В следующем поколении латинское влияние становится еще глубже, латинские связи и навыки крепнут. Во времена Могилы Киевская Коллегия еще не была богословской школой, – привилей Владислава IV от 18 марта 1635 года обуславливал само дозволение школ требованием, чтобы преподавание не простиралось дальше философии, ut humaniora non ultra Dialecticam et Logicam doceant… И действительно, до самого почти конца XVII-го века богословие не преподавалась, как особая дисциплина, – отдельные богословские темы входили и захватывались в курсах философии … Но и весь план общего образования был снят с иезуитского образца, и учебники были приняты те же, начиная Альваром и кончая Аристотелем и Аквинатом. Весь распорядок школьной жизни, все приемы и средства преподавания были те же, что и в Коллегиях или Академиях иностранных. Язык преподавания был латинский, и всего хуже было поставлено преподавание греческого…
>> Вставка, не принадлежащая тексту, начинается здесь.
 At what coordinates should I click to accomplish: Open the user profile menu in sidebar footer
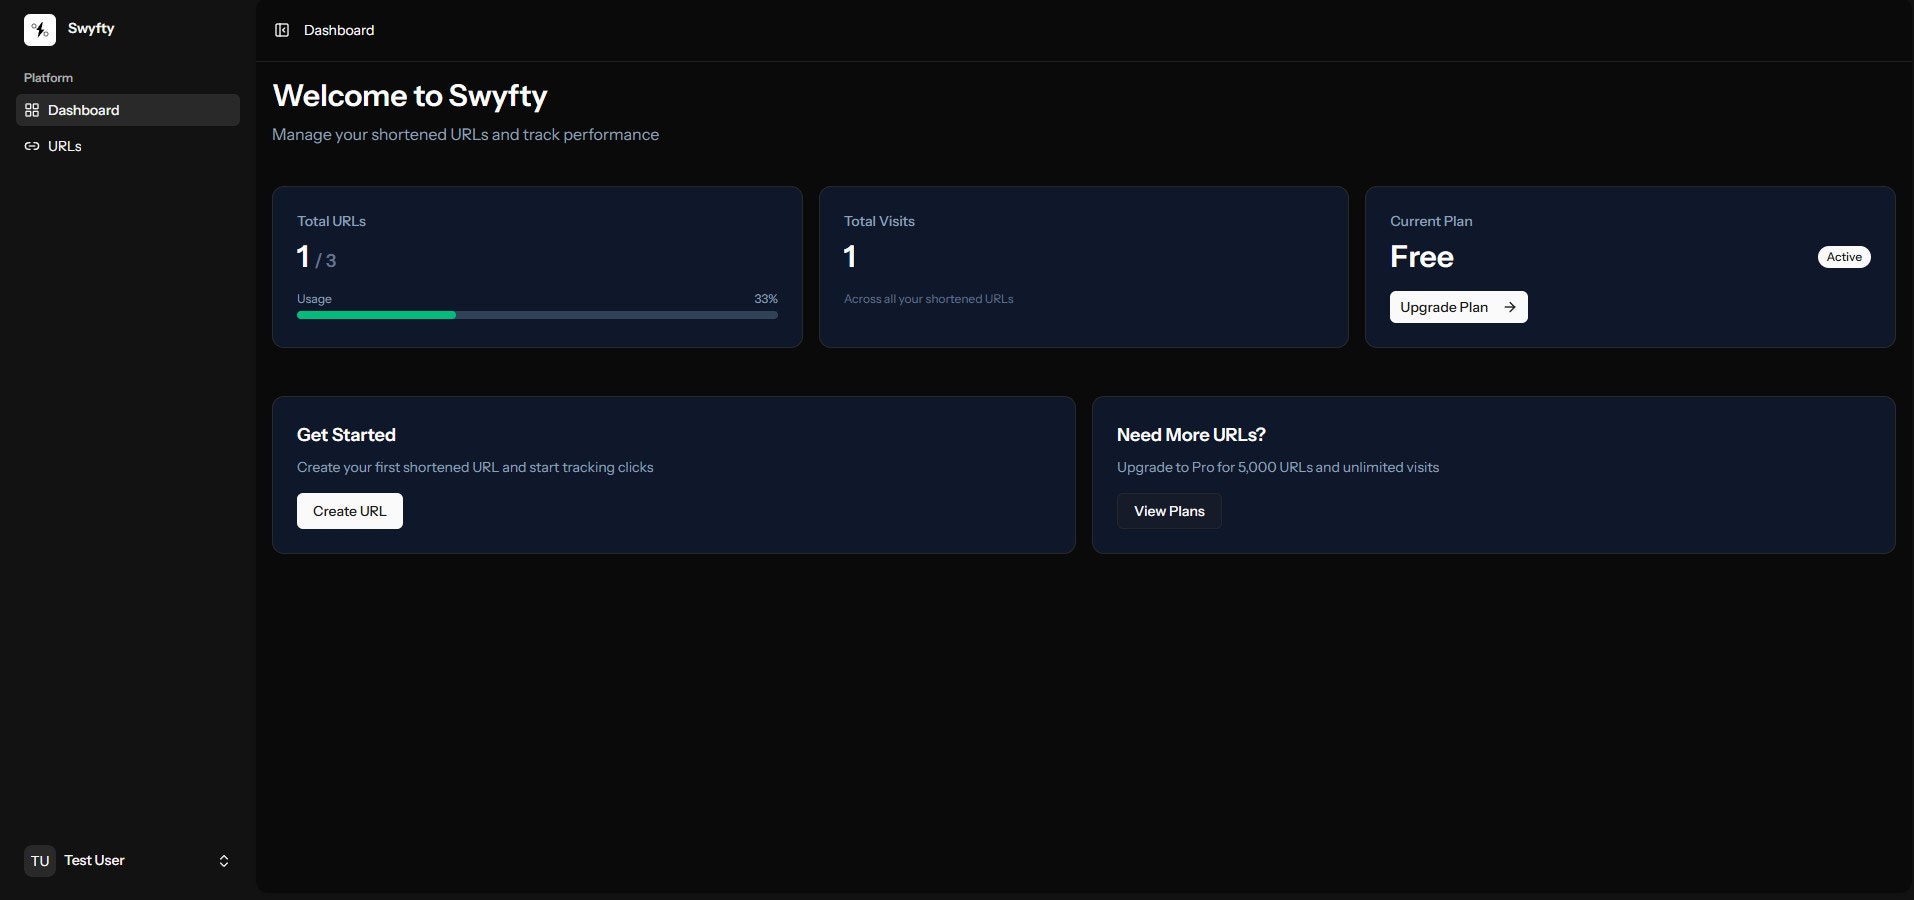pos(127,861)
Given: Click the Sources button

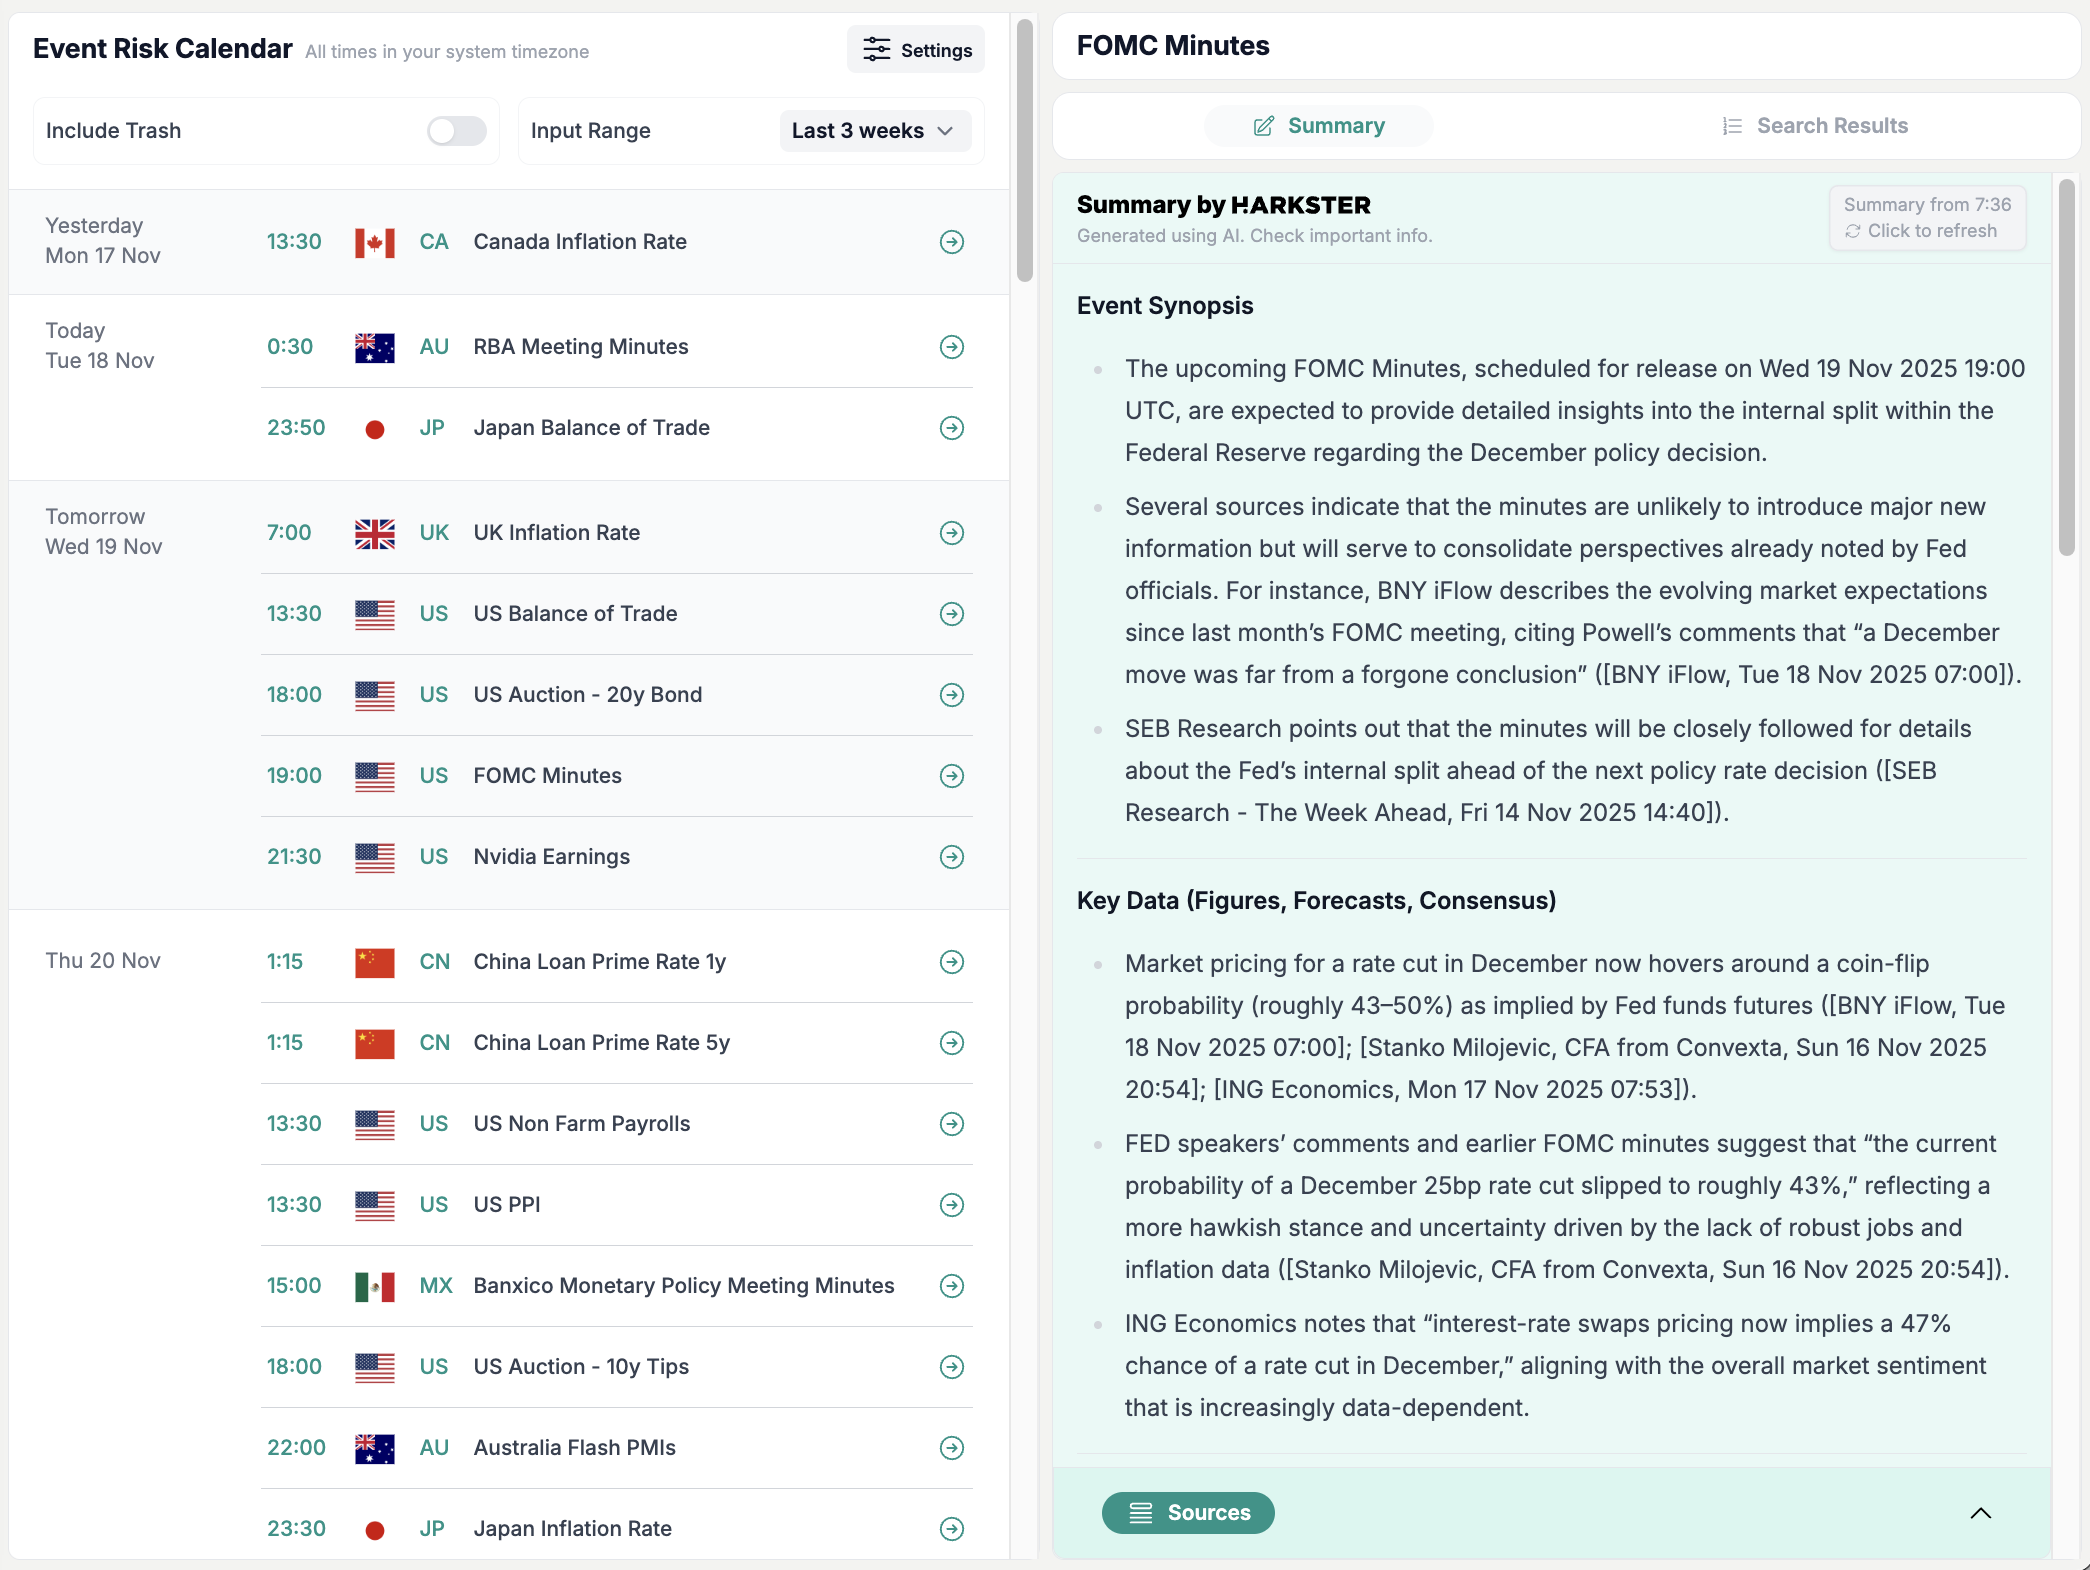Looking at the screenshot, I should click(x=1187, y=1513).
Таким образом усваивались и перенимались не только отдельные схоластические мнения или взгляды, но и сама психология и душевный строй. Конечно, это была не «средневековая схоластика», но – возрожденная схоластика контрреформациионной эпохи, сразу и «ложно классицизм» – Тридентинская схоластика, богословское Барокко…
Кругозор Киевских профессоров и школяров в XVII-м веке не был узким…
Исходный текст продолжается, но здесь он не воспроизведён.